#### [課題の目標]
「Given: Open the tz column filter dropdown」を含む行から「Action: 472,423」を含む行までを、両端の行も含めてそのまま書き写してください。画像は回答に含めないでください。

#### [課題用データ]
>>
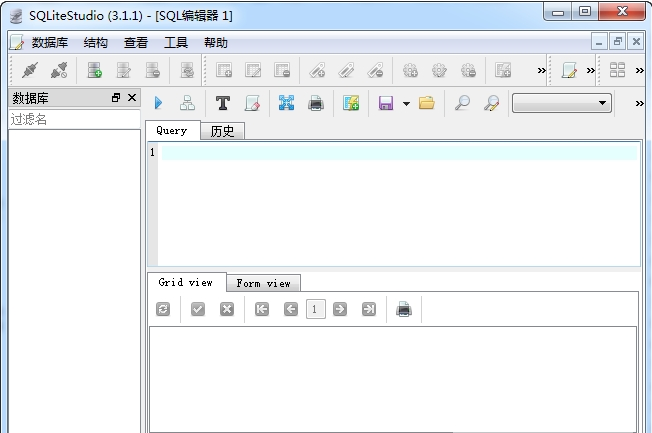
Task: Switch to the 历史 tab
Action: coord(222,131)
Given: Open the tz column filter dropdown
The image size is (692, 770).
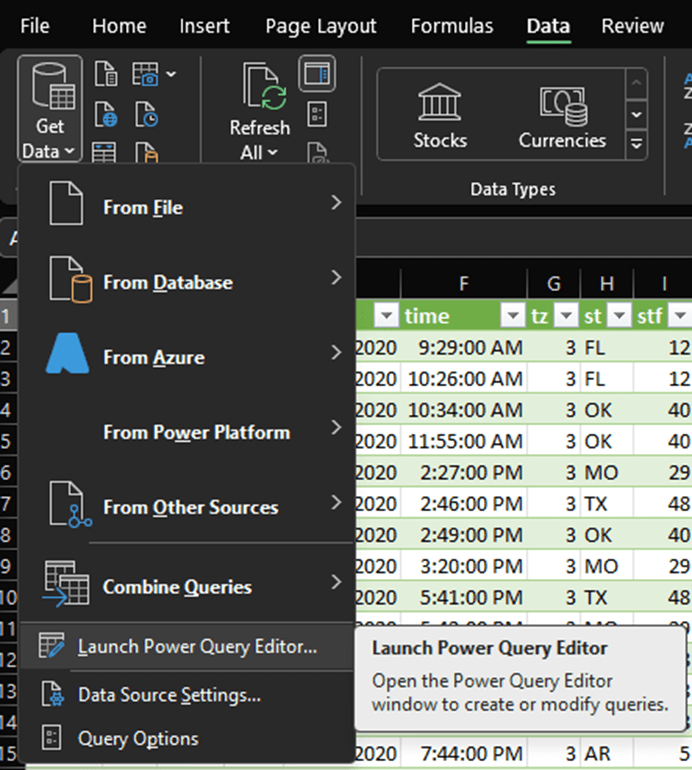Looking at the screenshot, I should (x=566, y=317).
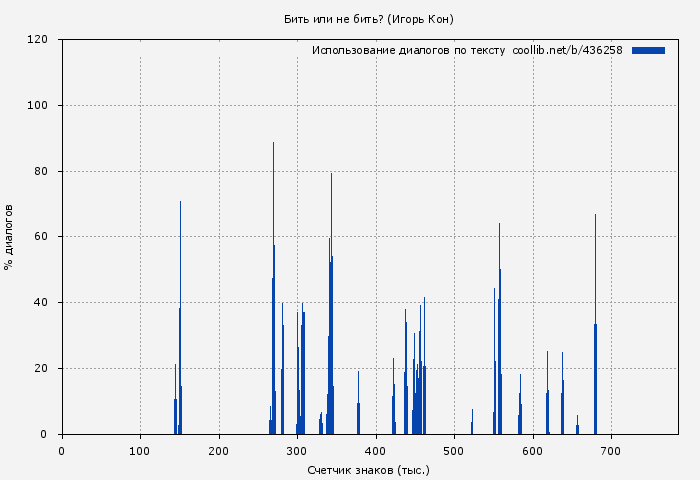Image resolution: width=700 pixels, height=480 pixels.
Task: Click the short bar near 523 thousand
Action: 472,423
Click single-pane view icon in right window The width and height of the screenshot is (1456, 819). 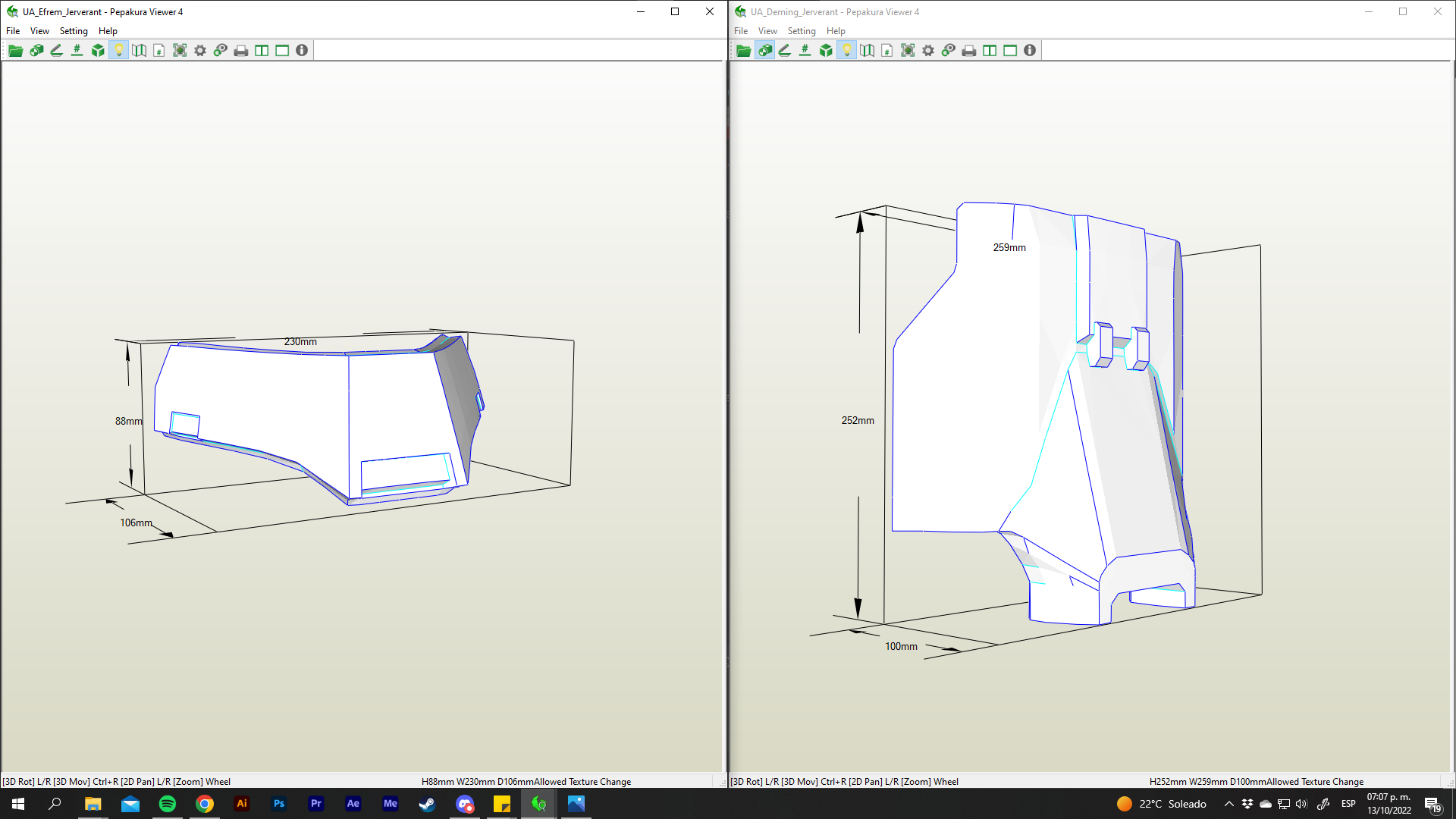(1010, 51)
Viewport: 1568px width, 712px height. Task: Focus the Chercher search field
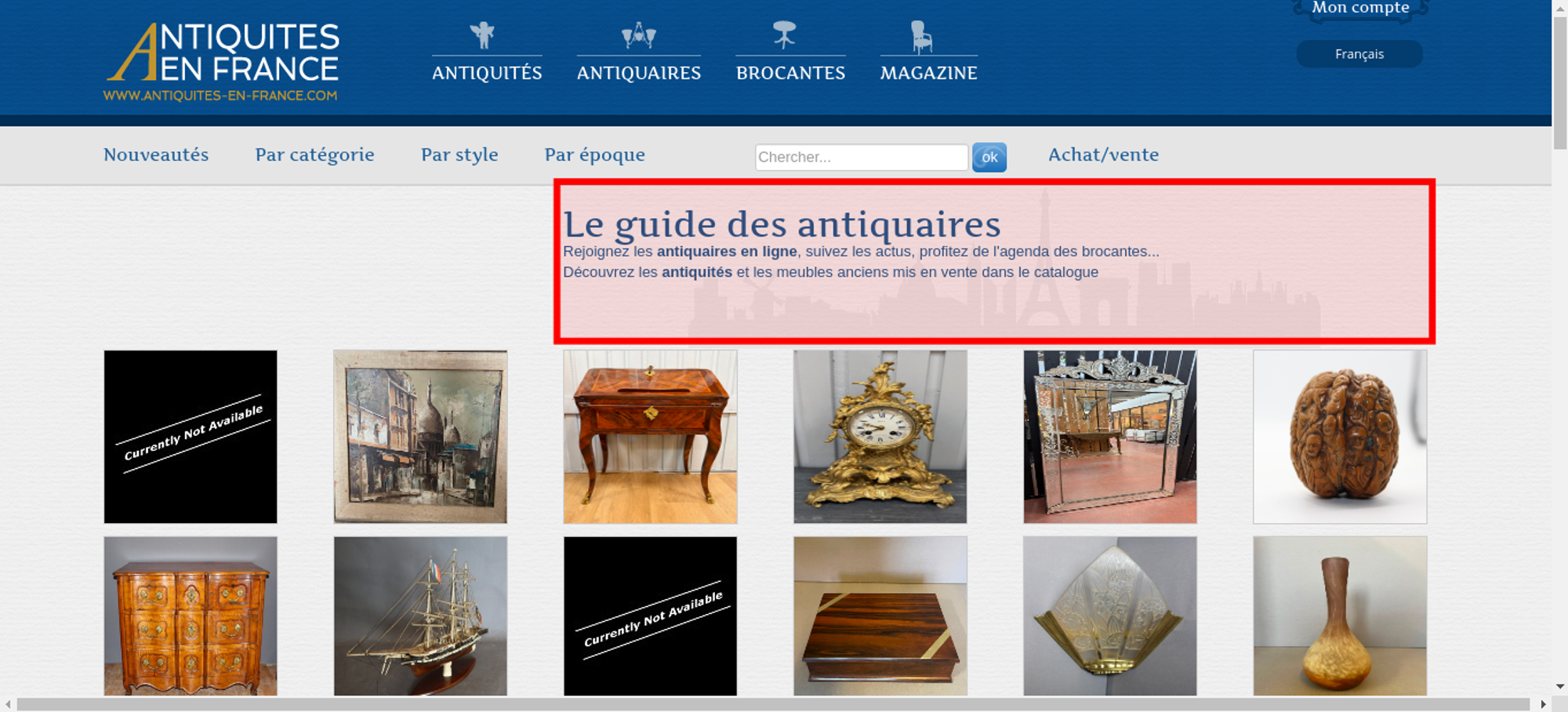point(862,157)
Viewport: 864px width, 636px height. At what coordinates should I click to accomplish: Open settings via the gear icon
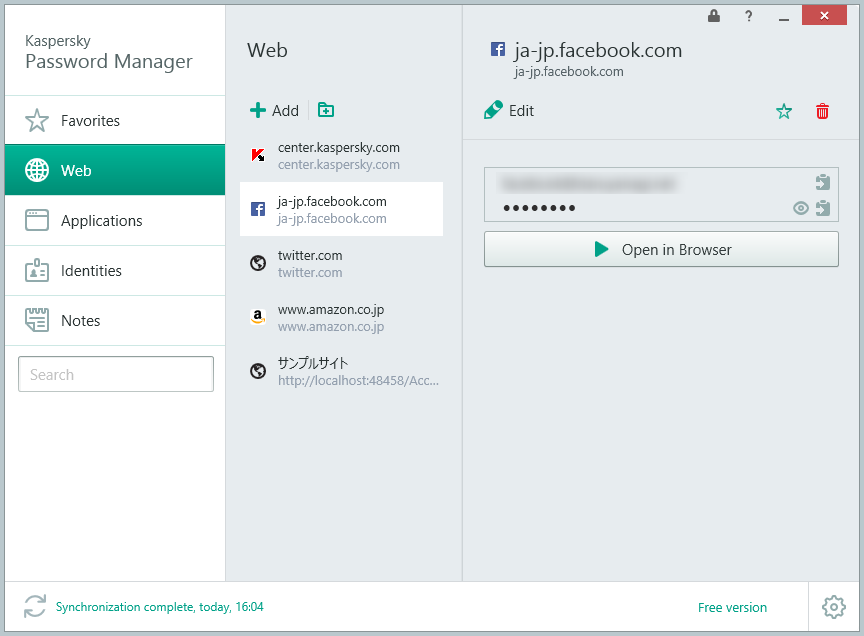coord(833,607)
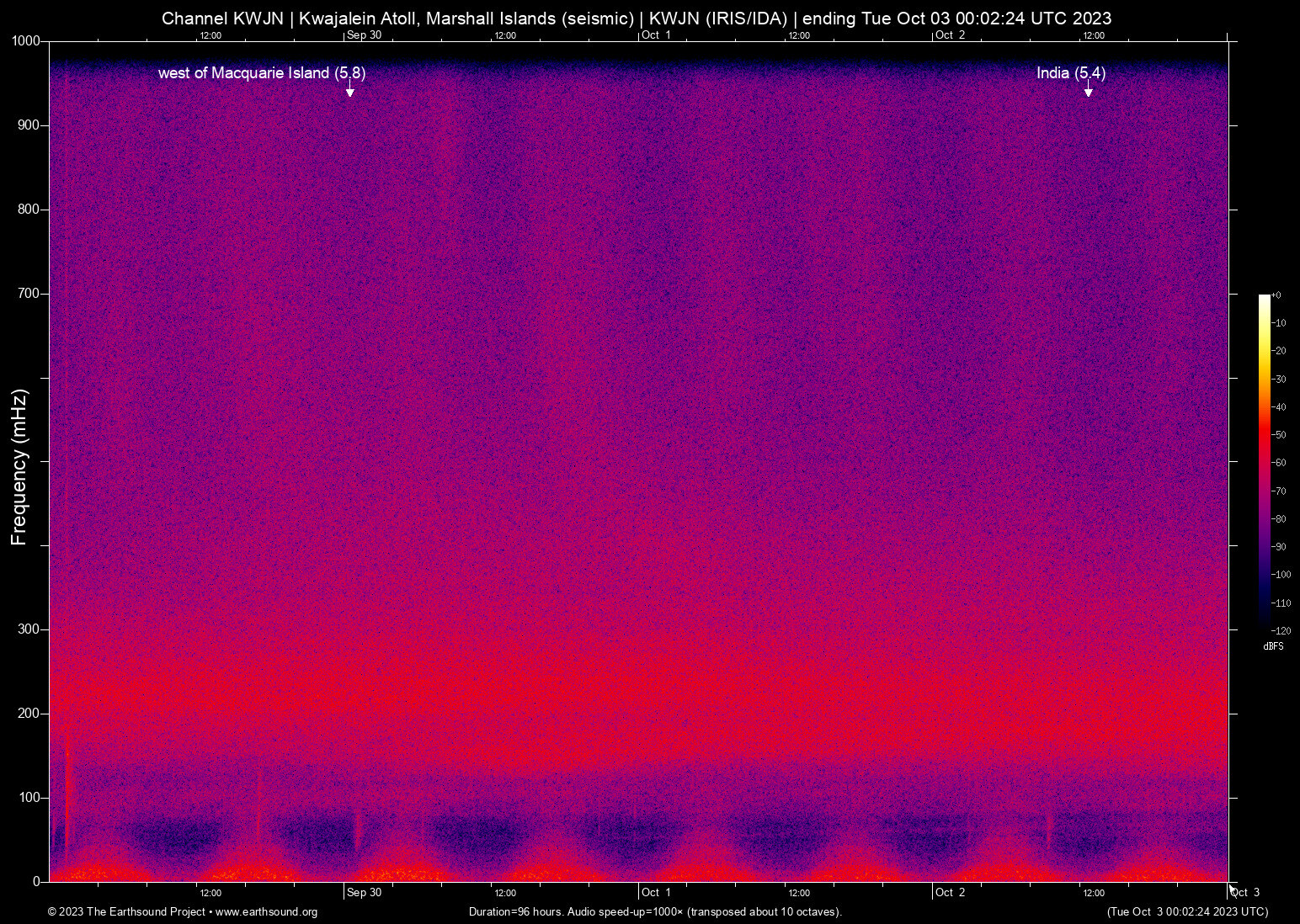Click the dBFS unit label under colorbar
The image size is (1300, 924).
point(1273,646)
<<
#### [課題への回答]
Given: Open the tz column filter dropdown
The image size is (692, 770).
Looking at the screenshot, I should (x=566, y=317).
Image resolution: width=700 pixels, height=480 pixels.
Task: Click the short bar near 523 thousand
Action: 472,423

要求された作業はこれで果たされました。